# Working with Compute

When you run a script as an Azure Machine Learning experiment, you need to define the execution context for the experiment run. The execution context is made up of:

* The Python environment for the script, which must include all Python packages used in the script.
* The compute target on which the script will be run. This could be the local workstation from which the experiment run is initiated, or a remote compute target such as a training cluster that is provisioned on-demand.

In this lab, you'll explore *environments* and *compute targets* for experiments.

## Connect to Your Workspace

The first thing you need to do is to connect to your workspace using the Azure ML SDK.

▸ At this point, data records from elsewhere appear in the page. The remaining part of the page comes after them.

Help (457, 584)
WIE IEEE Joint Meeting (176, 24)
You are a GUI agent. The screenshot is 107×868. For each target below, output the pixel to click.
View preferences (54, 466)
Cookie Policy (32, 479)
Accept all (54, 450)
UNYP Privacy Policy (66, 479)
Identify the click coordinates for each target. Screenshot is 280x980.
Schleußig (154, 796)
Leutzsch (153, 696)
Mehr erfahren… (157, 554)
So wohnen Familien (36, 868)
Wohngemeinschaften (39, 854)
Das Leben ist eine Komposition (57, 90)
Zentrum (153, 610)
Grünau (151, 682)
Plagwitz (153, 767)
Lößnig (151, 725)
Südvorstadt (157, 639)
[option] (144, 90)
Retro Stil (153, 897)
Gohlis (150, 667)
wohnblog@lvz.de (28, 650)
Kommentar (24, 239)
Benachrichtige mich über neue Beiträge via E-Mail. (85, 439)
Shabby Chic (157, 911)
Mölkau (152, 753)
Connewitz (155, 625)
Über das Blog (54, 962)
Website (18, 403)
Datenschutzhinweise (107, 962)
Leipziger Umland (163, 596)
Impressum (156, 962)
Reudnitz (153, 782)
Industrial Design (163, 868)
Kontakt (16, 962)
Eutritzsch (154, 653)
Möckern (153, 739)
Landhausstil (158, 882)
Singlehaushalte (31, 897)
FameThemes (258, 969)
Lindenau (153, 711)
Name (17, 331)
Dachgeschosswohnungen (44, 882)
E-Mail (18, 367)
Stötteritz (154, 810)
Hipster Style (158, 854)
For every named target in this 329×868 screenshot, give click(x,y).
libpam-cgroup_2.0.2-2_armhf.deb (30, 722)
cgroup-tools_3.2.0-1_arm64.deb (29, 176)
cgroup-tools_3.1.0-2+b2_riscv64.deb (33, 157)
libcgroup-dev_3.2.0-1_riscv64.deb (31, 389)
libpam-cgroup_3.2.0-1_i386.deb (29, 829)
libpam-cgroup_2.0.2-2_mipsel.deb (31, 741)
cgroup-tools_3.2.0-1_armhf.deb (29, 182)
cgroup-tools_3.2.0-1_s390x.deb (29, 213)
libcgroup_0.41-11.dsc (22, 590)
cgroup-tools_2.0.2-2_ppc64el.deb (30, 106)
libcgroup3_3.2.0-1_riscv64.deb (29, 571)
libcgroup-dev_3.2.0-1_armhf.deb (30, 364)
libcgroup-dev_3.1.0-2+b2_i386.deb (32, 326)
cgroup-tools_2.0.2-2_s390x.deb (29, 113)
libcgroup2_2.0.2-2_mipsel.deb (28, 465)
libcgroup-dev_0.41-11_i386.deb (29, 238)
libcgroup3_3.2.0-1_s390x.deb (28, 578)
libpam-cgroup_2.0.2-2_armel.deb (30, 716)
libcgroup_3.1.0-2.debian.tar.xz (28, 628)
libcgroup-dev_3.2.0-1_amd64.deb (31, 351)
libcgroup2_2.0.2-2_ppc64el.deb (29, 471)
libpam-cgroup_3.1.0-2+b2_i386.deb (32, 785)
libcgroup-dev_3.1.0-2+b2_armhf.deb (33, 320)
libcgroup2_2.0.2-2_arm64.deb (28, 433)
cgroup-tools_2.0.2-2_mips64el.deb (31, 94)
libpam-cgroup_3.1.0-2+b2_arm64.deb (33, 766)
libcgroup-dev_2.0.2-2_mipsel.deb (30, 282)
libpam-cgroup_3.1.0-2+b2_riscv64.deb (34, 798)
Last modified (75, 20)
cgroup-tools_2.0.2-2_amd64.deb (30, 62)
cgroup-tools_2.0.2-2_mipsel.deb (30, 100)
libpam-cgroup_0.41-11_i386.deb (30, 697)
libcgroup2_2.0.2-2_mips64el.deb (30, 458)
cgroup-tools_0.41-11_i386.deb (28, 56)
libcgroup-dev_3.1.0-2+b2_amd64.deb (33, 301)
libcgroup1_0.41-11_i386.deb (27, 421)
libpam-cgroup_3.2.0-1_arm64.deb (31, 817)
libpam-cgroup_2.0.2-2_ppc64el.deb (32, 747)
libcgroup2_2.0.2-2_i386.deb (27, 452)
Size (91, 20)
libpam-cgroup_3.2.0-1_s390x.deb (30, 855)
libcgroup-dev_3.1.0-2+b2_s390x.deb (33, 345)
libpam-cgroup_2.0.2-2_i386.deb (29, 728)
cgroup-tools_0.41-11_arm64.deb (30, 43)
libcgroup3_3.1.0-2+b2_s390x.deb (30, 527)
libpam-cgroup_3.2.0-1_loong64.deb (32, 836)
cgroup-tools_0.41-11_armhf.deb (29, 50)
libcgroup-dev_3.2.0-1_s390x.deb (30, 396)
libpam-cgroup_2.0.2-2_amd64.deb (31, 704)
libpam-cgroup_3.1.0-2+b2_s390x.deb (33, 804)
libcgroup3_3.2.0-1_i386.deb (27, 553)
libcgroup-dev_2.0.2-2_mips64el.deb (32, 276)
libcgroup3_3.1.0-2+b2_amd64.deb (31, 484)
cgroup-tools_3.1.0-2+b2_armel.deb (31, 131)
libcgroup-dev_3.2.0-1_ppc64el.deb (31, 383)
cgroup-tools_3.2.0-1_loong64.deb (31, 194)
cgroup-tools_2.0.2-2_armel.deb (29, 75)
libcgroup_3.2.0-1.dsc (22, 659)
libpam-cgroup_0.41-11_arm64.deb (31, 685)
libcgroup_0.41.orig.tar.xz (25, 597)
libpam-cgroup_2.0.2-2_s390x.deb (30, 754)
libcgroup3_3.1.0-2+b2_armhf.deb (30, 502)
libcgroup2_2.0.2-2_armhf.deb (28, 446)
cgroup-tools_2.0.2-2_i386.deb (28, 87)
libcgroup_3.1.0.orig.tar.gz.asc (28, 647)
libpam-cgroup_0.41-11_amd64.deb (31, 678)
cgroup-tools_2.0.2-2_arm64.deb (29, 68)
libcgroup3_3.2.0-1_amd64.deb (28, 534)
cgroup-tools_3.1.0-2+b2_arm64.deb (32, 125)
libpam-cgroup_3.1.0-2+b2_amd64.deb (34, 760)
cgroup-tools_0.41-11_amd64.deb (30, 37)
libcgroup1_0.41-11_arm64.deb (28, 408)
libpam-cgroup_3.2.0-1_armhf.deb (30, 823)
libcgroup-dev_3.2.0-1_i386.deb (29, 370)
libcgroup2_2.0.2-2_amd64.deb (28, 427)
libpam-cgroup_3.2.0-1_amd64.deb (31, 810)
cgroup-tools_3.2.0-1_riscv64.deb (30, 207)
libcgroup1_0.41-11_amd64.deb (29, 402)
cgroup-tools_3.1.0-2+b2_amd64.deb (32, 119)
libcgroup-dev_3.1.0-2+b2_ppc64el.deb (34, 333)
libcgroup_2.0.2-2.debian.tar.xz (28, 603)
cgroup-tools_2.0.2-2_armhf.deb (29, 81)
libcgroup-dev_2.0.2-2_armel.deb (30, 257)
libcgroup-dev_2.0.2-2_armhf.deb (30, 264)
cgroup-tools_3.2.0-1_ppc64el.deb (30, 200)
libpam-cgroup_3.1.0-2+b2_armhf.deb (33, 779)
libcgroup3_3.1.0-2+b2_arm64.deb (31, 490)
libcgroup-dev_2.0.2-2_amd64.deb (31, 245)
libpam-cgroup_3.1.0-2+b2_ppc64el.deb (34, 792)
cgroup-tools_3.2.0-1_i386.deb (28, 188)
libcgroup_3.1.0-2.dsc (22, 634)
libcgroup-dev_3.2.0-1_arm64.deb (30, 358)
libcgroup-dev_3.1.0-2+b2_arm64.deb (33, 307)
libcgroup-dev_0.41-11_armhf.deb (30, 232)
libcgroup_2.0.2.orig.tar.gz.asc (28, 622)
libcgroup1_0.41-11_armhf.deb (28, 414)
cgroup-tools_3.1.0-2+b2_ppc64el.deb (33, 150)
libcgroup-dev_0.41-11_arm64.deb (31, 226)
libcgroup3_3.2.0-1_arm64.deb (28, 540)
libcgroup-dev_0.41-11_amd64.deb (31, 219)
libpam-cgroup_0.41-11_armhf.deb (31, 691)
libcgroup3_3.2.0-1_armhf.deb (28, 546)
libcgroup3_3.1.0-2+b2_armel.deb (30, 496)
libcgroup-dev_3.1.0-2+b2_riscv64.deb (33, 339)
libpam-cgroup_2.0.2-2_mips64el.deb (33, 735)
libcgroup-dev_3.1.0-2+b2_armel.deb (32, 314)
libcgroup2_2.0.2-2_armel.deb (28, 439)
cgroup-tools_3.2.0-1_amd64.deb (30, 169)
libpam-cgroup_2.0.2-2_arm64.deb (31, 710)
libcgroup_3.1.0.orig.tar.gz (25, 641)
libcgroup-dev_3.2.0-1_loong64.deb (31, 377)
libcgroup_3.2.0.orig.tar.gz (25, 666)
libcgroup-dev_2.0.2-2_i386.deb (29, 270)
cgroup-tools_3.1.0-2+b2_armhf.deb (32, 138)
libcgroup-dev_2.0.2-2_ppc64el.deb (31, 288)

> **Note**: If the authenticated session with your Azure subscription has expired since you completed the previous exercise, you'll be prompted to reauthenticate.

In [2]:
from azureml import core

ws = core.Workspace.from_config()
print(f'Ready to use Azure ML {core.VERSION} to work with {ws.name}')

Failure while loading azureml_run_type_providers. Failed to load entrypoint automl = azureml.train.automl.run:AutoMLRun._from_run_dto with exception (portalocker 2.0.0 (/anaconda/envs/azureml_py36/lib/python3.6/site-packages), Requirement.parse('portalocker~=1.0'), {'msal-extensions'}).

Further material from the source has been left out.